**Exercise**
How many lines in the listing below contain the string "will"? Say only the number.

**Dataset records**
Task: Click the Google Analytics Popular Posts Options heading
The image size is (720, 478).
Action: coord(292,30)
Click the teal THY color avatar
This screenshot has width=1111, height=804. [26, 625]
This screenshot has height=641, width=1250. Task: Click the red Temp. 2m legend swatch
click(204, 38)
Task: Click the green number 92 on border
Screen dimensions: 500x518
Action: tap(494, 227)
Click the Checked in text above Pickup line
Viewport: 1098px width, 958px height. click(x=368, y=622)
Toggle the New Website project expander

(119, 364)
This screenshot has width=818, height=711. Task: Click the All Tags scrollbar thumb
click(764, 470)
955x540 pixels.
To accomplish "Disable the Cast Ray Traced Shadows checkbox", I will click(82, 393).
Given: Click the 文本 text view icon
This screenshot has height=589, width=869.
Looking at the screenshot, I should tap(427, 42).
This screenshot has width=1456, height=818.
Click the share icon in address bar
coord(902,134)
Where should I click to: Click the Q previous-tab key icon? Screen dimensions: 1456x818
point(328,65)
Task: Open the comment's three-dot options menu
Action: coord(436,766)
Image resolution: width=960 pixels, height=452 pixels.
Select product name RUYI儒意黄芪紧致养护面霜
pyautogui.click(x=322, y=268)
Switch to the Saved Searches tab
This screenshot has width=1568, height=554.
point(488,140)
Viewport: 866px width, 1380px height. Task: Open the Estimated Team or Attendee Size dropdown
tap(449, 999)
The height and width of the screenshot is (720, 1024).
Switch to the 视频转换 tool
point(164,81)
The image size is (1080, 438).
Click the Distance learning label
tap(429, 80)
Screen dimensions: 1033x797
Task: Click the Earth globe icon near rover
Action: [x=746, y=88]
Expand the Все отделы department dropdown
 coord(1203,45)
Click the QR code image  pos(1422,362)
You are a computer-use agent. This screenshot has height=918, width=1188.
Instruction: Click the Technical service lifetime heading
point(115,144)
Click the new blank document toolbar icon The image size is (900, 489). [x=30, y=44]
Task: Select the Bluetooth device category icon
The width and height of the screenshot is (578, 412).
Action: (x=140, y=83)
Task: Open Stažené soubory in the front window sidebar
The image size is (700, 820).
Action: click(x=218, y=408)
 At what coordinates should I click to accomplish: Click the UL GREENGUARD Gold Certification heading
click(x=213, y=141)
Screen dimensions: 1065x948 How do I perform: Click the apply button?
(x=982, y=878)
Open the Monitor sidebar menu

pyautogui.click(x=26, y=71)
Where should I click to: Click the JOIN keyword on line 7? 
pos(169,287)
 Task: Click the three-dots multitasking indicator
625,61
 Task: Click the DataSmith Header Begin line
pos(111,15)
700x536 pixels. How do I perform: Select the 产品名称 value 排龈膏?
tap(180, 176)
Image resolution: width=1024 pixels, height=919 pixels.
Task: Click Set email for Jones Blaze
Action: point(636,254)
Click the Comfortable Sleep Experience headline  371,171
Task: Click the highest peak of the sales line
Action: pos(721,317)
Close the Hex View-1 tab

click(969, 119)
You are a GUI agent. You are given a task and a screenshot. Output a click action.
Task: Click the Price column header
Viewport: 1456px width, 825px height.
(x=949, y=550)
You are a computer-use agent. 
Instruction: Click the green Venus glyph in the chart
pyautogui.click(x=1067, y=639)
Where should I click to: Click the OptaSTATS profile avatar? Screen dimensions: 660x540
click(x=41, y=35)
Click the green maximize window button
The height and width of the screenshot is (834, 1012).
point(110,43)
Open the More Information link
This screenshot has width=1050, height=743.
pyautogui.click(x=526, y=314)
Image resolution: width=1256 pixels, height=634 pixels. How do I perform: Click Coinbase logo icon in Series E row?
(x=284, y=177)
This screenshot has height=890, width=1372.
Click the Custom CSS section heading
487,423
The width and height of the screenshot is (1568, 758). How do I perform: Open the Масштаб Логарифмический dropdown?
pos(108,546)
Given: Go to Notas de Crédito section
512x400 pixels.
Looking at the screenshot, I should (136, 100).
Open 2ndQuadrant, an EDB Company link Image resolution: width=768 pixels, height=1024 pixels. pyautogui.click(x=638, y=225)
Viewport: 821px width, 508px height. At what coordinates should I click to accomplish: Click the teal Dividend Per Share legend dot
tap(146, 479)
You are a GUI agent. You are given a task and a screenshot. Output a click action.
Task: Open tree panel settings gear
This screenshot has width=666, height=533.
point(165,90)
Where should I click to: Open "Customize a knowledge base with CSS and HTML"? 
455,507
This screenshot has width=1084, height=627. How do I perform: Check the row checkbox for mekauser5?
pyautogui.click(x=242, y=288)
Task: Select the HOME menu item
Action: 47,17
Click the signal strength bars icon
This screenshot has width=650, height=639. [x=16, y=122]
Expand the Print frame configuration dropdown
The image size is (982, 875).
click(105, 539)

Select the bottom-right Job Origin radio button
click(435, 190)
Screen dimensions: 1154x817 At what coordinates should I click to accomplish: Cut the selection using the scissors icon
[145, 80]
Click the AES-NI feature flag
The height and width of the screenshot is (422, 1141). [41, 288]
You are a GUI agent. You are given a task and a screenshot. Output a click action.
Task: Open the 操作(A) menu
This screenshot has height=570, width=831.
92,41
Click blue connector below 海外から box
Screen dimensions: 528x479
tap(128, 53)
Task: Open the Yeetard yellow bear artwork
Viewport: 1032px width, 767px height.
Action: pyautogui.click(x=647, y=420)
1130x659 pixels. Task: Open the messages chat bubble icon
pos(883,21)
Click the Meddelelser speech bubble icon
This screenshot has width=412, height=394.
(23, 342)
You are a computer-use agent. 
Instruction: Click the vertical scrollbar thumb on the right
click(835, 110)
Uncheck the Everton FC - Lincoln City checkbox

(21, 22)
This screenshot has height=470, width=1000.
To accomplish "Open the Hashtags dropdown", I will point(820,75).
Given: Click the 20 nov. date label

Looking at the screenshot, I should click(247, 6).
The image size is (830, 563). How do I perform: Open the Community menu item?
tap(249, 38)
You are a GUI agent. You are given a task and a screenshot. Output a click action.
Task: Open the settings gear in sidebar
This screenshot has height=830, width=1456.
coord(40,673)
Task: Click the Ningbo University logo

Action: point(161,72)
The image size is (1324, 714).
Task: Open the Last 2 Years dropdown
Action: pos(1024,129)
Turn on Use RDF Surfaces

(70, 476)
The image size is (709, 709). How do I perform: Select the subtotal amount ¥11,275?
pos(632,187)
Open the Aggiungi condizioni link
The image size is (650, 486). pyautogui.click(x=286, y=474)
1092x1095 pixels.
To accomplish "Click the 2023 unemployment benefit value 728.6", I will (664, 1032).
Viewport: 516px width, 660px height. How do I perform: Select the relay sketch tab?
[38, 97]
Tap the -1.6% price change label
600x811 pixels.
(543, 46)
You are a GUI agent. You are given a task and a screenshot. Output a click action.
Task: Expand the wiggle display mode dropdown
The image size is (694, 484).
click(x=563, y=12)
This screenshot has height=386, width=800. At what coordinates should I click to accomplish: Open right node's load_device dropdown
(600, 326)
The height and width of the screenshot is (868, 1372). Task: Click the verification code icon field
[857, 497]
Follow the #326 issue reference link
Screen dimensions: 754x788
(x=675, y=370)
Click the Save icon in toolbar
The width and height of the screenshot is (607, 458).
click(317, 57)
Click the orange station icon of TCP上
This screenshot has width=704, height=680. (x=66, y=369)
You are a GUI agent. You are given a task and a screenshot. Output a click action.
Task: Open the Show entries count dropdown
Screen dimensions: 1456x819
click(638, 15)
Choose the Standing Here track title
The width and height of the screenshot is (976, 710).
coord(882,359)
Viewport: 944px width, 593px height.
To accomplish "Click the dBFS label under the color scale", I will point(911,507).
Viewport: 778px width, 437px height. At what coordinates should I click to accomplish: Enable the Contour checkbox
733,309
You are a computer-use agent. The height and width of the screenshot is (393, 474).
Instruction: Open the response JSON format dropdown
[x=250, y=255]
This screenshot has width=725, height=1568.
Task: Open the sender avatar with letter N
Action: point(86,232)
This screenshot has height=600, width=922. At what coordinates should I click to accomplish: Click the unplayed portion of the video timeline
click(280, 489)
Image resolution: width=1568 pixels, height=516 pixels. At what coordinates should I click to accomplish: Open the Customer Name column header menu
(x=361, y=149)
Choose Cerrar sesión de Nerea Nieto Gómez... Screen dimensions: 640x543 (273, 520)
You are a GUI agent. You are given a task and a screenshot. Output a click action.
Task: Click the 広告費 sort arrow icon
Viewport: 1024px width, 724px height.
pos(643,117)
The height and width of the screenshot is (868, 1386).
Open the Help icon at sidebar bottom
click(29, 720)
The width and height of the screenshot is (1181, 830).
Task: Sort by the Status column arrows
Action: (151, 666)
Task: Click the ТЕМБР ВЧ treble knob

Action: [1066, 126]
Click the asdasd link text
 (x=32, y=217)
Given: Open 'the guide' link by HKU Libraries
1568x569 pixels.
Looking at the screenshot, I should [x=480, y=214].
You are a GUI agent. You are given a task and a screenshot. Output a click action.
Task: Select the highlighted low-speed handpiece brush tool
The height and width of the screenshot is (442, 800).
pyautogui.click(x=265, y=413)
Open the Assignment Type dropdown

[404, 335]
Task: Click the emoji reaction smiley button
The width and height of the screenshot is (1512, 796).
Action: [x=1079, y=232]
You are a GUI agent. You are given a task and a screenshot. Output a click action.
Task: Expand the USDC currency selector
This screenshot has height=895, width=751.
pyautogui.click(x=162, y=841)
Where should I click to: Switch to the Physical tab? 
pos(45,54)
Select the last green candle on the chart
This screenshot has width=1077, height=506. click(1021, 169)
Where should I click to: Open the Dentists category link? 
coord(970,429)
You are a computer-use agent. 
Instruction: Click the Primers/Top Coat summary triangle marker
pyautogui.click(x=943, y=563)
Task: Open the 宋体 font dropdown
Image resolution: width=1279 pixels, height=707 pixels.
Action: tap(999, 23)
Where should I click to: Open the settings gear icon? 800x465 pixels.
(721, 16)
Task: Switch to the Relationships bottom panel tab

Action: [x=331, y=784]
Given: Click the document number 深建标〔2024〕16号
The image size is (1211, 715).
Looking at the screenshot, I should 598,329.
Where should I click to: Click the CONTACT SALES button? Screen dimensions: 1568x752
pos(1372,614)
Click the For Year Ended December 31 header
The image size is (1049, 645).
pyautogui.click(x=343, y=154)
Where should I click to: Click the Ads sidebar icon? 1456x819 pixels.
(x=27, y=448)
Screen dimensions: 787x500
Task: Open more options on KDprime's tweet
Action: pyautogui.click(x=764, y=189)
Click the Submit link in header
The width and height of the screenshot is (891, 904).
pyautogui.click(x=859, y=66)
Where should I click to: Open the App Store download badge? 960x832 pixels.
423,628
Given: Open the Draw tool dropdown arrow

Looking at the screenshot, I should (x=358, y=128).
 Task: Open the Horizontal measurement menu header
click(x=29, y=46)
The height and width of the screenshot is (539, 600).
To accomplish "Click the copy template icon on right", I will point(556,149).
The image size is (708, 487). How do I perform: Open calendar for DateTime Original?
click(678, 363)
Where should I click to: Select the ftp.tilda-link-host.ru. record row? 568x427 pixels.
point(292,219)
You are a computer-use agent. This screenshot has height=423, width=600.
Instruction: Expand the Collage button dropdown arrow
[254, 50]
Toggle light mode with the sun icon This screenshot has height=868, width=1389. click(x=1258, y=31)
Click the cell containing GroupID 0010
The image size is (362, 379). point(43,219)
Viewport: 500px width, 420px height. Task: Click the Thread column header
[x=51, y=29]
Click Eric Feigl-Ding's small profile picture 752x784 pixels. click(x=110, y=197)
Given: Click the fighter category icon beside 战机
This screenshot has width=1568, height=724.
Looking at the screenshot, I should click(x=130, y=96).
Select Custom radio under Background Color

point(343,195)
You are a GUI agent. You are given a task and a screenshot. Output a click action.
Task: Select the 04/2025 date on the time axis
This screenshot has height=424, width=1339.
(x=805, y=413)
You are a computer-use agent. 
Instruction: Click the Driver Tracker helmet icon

**Your response**
5